NO TIP… great for us, tips wont be expected in restaurants and if you do expect a distressed waiter or waitress running after you with your change!

TWO HANDS.. try to accept drinks, money, anything really with both hands as it is considered polite.

POURING… pour drinks for other people but not yourself, if drinking with Koreans they will probably take care of pouring. It is considered to mean back luck in love for you and the person sat opposite you to pour your own drink.

SHOES OFF… you will be expected to take you shoes off in all homes and in some cafes and restaurants where there is floor seating.

WARNING: you will be stared at, wherever you go and it isn’t (always) rudeness, but curiosity. This can happen especially if you are tall, blonde, voluptuous… well basically if you are small dark and petite you should be okay, anything else and you might get a few stares. 

Sometimes there is a little prejudice against foreigners, unfortunately this is from previous experiences of foreigners and some Korean seem to group us all together with the drunken violent ones, the drug possessing ones and in many cases from the Army… I’m not going into detail on that one but some peoples attitudes towards army officers are not always positive.

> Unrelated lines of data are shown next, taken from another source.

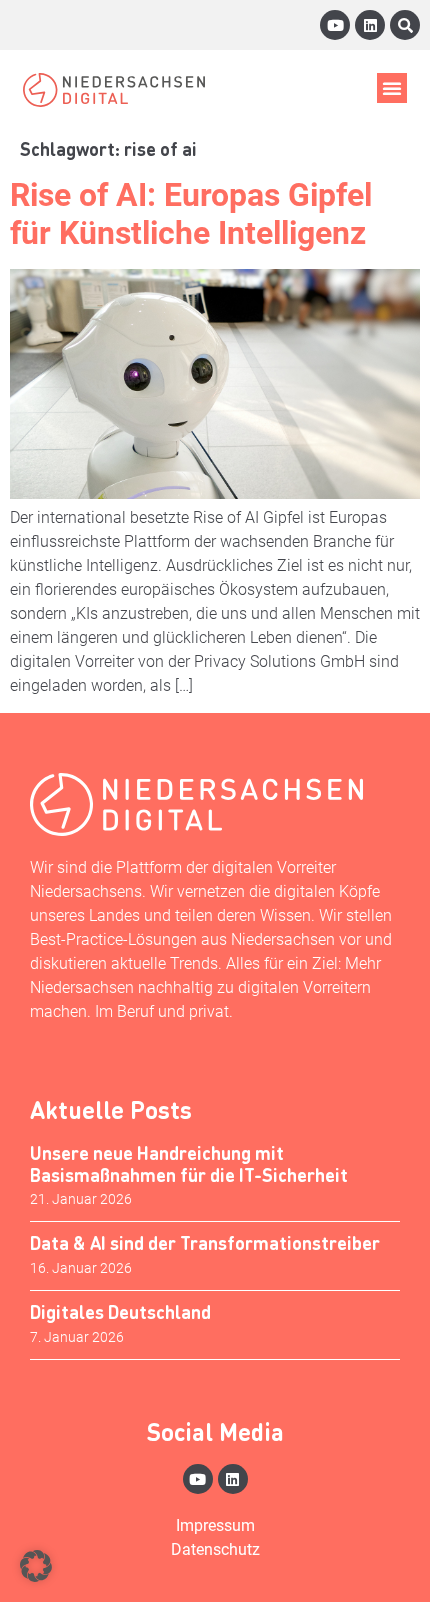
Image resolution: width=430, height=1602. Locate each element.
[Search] (405, 25)
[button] (392, 88)
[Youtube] (335, 25)
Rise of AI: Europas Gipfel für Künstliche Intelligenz (191, 214)
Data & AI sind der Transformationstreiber (205, 1242)
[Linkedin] (370, 25)
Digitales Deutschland (120, 1311)
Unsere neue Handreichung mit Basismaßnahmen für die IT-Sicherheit (189, 1163)
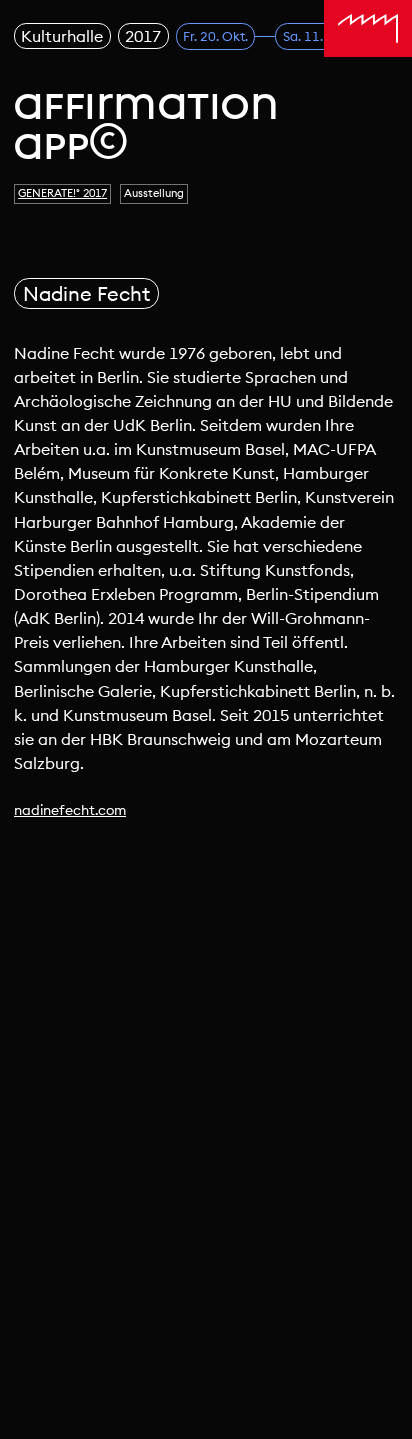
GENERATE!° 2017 (62, 193)
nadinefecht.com (70, 810)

Anyway I consider that more of an incentive to show them that we are not all that bad, so if you do get a curious stare or unpleasant look, just smile and give a little bow of the head.

6 thoughts on “Weird and Wonderful: Things to know before coming to Korea

  1. yes, exactly. By the way, i found this place because i was looking for something about Allive Goshitel, which is where i’m am now. You lived here, didn’t you? I’d need to ask you a couple of things then.
    Thank you

  2. So glad you wrote this post. VERY helpful. I will be in Seoul for 6 months starting on June 22, 2012. I’m from the states, and I’m sure I will experience many of the same “surprises” as you have. Would love to email you for more tips if possible. I see you listed it above in the comments.